On May 21, 2009, Doral Energy Corp. (the Company) entered into agreements for the acquisition of Slape Oil Company, Inc. (Slape Oil) and Flaming S, Inc. (Flaming S). Slape Oil and Flaming S are oil and gas corporations with producing properties in Cochran and Hockley Counties, Texas.
The Company has agreed to pay $4,700,000 for all of the outstanding shares of Slape Oil and $1,200,000 for all of the outstanding shares of Flaming S, for an aggregate purchase price of $5,900,000 for both companies. As a deposit for these purchases, the Company has agreed to issue 304,000 shares of its common stock to the shareholders of Slape Oil and 96,000 to the shareholders of Flaming S (collectively, the Deposit Shares). The Deposit Shares will be placed in escrow, and returned to the Company for cancellation if the acquisitions of Slape Oil and Flaming S are completed. If the Company does not complete the acquisition of these companies, the shareholders of Slape Oil and Flaming S will be entitled to keep the Deposit Shares, unless the failure to complete arises due to their breaching any of the terms, conditions, representations or warranties of the purchase agreements. The shareholders of Slape Oil and Flaming S have provided the Company with representations that they are accredited investors as defined in Regulation D promulgated under the Securities Act of 1933.
Closing of the acquisitions of Slape Oil and Flaming S is scheduled for June 30, 2009. The Company may extend the closing date to July 31, 2009 by paying installments of $395,000 and $105,000 by July 1, 2009 to the shareholders of Slape Oil and Flaming S, respectively (collectively, the Extension Installments). The Extension Installments will be treated as installments of the total purchase price, however if the acquisitions do not occur by the extended closing date, the shareholders of Slape Oil and Flaming S will be entitled to keep the Extension Installments.

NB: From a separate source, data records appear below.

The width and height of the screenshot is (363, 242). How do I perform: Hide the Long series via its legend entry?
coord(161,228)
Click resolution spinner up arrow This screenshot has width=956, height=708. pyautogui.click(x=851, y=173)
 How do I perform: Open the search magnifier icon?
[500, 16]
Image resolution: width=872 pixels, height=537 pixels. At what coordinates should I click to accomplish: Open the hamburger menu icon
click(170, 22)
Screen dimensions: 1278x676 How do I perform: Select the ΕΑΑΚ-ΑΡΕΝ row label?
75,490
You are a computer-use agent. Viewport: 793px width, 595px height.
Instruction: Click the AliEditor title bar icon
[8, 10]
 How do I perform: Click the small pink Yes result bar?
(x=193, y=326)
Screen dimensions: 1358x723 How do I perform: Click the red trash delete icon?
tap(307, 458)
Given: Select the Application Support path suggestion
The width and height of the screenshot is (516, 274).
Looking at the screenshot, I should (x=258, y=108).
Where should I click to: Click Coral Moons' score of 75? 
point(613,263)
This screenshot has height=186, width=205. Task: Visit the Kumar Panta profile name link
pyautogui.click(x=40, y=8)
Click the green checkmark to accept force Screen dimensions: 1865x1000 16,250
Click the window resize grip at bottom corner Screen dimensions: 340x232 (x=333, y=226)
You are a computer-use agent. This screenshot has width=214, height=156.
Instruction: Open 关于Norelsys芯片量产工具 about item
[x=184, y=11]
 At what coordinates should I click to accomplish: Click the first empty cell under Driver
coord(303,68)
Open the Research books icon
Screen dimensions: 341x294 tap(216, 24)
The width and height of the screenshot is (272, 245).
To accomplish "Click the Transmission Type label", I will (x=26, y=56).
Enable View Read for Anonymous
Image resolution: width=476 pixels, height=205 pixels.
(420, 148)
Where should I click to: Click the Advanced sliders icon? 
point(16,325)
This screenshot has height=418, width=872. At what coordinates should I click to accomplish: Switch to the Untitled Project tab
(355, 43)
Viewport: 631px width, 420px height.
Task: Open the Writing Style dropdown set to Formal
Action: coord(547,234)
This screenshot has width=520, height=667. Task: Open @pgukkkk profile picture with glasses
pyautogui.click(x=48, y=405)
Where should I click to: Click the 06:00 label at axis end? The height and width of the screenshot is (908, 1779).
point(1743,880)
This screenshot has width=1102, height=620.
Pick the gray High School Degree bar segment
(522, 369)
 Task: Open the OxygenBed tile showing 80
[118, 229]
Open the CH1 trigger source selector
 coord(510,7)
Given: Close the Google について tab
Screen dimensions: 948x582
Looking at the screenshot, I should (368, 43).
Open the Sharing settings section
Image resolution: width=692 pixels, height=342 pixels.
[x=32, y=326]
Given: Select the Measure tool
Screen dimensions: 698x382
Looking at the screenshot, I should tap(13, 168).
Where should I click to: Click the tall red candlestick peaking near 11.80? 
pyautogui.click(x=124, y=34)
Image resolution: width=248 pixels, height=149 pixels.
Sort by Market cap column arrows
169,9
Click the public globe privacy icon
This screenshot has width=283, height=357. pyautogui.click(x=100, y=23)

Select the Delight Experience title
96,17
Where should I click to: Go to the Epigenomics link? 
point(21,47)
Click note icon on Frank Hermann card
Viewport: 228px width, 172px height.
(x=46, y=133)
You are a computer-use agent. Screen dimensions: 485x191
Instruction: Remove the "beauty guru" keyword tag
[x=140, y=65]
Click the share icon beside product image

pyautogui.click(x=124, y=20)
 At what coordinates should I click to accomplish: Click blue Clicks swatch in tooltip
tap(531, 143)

Extension of Closing Deadline for Acquisition of Cochran County Properties
On May 22, 2009, Doral Energy Corp. (the Company) notified Miltex Oil Company (Miltex) of its intention to extend the closing date of the Companys proposed acquisition of three oil and gas leases located in Cochran County, Texas owned by Miltex (the Miltex Properties). Under the amended terms of the Companys agreement with Miltex, the Company has the right to extend the closing date for the Miltex Properties from May 29, 2009 to June 30, 2009 by paying Miltex and additional $10,000 and issuing to Miltex an additional 25,000 shares of its common stock. Miltex has provided the Company with representations that it is an accredited investor as defined in Regulation D promulgated under the Securities Act of 1933.
Item 2.03 Creation of a Direct Financial Obligation
On April 29, 2009, Doral Energy Corp. (the Company) borrowed $87,000 from Green Shoe Investments Ltd. The amount borrowed from Green Shoe is due on or before May 1, 2011, bears interest at a rate of 5% per annum, and is unsecured.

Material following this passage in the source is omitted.